§ **JOB**
Please reproduce the lines of the records between the line containing "How do I perform: Click the Copy" and the line containing "Action: pyautogui.click(x=823, y=59)", inclusive.

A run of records

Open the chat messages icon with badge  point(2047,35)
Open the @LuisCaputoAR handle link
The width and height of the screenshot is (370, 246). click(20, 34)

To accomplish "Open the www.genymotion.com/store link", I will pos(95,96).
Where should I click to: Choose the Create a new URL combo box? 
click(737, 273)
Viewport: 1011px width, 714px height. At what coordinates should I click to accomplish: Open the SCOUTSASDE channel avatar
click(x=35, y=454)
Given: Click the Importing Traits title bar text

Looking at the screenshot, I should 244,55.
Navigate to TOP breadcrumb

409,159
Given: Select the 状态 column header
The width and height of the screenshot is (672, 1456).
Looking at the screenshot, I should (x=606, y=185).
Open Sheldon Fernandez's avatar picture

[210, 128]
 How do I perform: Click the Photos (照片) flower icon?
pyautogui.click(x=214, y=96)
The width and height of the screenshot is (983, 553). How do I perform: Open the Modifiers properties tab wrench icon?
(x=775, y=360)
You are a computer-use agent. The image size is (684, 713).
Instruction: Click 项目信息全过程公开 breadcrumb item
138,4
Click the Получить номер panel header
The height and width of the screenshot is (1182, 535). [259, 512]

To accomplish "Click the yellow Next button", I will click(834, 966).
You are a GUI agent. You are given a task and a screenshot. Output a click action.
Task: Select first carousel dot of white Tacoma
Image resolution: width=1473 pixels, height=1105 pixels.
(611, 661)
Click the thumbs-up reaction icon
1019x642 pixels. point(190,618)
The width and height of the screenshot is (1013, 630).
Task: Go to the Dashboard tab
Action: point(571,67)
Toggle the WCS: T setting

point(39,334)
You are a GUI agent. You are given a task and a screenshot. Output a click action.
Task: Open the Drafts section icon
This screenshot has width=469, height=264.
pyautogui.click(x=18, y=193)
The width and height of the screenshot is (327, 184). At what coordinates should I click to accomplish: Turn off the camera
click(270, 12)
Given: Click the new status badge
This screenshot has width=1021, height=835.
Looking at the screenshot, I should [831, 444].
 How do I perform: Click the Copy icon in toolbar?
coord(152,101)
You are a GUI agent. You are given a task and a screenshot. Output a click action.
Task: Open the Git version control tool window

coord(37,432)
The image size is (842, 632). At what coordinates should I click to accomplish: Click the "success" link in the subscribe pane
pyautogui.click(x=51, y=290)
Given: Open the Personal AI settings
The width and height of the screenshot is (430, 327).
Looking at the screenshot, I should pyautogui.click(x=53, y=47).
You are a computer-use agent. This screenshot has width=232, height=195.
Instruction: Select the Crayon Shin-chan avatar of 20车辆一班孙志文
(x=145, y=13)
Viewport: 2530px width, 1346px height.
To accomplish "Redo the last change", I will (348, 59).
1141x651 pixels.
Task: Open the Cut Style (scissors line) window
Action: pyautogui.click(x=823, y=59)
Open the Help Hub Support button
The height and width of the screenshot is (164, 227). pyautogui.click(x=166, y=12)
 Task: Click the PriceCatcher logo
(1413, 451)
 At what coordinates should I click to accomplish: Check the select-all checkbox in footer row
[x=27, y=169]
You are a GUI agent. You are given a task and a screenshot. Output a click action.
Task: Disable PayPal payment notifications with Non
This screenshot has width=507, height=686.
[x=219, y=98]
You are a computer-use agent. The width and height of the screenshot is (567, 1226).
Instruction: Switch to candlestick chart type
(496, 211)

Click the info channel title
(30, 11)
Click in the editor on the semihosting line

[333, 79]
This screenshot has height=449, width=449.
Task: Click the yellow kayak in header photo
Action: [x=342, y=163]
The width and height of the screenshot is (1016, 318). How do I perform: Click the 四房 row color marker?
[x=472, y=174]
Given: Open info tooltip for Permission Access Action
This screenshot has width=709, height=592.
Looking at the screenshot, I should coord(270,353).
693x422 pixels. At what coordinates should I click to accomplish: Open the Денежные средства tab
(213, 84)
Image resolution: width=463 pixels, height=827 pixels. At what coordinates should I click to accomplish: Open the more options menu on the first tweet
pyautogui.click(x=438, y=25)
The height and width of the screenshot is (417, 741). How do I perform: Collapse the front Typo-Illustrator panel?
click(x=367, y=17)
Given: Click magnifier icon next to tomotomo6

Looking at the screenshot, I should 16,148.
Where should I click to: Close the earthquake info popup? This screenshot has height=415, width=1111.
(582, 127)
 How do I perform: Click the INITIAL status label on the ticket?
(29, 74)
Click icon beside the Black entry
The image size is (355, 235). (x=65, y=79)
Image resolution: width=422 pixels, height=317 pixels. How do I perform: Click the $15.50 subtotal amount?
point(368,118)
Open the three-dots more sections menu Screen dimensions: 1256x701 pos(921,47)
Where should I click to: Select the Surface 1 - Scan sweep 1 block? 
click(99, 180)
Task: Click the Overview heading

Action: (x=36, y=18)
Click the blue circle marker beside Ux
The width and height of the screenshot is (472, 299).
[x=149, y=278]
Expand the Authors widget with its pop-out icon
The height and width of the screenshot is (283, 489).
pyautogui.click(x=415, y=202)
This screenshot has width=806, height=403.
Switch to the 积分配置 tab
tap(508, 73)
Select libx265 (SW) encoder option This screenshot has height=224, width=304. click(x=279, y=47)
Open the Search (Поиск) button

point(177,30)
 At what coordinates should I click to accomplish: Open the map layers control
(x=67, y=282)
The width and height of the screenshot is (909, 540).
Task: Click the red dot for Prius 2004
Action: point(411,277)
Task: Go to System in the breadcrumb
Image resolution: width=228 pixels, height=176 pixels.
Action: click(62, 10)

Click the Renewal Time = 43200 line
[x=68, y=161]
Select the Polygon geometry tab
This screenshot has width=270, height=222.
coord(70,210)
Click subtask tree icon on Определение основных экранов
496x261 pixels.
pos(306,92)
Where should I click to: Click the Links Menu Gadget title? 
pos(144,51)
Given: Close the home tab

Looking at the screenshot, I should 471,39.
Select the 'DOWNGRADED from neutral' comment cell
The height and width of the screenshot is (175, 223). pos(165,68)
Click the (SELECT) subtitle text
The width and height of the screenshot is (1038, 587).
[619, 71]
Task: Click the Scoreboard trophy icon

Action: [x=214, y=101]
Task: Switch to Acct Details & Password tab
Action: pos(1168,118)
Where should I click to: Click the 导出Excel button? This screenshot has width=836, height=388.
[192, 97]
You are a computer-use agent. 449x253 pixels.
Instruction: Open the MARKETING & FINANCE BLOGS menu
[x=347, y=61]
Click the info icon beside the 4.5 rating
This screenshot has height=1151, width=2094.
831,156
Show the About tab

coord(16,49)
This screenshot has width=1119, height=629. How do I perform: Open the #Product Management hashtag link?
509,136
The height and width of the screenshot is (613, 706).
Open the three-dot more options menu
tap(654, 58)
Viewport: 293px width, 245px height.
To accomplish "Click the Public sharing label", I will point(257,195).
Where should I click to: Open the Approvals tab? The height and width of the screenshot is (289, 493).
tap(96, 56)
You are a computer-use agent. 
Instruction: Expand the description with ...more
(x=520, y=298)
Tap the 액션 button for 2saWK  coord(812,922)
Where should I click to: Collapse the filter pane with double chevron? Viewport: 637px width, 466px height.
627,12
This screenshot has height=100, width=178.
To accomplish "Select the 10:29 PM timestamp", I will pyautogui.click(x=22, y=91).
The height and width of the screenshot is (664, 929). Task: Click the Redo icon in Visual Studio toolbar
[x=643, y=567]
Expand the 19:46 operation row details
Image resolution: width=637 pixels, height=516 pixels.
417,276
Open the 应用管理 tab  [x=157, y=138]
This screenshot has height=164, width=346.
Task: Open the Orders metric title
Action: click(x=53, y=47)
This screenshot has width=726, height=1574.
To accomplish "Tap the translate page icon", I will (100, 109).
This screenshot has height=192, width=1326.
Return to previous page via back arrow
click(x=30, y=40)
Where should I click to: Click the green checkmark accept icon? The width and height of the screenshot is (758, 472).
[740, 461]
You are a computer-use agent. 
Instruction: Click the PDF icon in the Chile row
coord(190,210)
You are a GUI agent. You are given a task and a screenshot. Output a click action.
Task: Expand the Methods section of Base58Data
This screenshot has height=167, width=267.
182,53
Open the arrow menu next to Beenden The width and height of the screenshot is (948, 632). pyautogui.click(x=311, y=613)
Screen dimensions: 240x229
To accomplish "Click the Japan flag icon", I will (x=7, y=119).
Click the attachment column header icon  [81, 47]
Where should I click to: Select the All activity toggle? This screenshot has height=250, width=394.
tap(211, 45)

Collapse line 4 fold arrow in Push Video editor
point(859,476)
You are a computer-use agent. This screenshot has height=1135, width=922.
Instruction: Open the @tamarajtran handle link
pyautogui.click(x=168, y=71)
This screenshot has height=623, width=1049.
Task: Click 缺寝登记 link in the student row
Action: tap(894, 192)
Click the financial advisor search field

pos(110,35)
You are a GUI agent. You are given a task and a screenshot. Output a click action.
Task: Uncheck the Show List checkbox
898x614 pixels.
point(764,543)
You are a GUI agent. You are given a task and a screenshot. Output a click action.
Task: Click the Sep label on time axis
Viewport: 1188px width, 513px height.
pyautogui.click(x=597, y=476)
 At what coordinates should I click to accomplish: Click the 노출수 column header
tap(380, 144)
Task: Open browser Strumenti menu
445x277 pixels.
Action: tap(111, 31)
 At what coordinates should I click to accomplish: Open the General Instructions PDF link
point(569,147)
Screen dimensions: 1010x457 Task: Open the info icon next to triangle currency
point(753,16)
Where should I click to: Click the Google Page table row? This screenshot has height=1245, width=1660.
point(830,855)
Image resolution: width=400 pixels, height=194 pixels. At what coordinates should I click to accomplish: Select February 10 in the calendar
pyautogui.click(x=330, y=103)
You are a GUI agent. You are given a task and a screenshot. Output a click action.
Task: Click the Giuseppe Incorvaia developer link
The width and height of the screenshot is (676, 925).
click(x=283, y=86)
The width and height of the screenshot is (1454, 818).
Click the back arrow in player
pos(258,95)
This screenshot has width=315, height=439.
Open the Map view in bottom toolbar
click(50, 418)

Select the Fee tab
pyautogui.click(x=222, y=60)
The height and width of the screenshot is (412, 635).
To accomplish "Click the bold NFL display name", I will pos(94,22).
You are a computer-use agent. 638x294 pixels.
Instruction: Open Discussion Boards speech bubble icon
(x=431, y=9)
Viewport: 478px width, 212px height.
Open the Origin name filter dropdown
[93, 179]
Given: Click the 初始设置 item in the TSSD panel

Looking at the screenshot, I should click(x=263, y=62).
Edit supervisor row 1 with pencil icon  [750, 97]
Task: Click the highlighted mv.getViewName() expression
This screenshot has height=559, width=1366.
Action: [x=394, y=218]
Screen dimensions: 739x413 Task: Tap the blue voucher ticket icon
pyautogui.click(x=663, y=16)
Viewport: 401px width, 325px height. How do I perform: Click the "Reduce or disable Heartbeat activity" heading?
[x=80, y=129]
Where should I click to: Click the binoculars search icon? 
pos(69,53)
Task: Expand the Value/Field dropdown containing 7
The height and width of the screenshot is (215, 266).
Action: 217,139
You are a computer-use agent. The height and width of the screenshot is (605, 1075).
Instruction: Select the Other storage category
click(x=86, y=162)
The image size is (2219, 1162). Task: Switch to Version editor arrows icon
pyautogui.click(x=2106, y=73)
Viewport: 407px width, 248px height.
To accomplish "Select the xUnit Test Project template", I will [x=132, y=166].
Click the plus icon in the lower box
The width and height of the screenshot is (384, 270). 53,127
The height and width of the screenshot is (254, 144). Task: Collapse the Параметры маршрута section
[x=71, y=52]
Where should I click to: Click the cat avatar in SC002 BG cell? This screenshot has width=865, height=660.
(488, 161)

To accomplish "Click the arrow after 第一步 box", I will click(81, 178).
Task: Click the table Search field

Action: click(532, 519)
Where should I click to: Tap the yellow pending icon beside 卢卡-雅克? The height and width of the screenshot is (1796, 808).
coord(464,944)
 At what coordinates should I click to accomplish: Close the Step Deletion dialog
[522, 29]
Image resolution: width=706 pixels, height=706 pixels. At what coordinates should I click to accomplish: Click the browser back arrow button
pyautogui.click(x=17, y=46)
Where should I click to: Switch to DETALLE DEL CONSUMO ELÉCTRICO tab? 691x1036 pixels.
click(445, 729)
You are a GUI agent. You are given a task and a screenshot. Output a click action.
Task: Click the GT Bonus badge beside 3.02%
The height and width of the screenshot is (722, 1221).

§ **FULL RESPONSE**
 How do I perform: Click the Copy icon in toolbar?
coord(152,101)
You are a GUI agent. You are given a task and a screenshot. Output a click action.
Task: Open the Git version control tool window

coord(37,432)
The image size is (842, 632). At what coordinates should I click to accomplish: Click the "success" link in the subscribe pane
pyautogui.click(x=51, y=290)
Given: Open the Personal AI settings
The width and height of the screenshot is (430, 327).
Looking at the screenshot, I should pyautogui.click(x=53, y=47).
You are a computer-use agent. This screenshot has width=232, height=195.
Instruction: Select the Crayon Shin-chan avatar of 20车辆一班孙志文
(x=145, y=13)
Viewport: 2530px width, 1346px height.
To accomplish "Redo the last change", I will (348, 59).
1141x651 pixels.
Task: Open the Cut Style (scissors line) window
Action: pyautogui.click(x=823, y=59)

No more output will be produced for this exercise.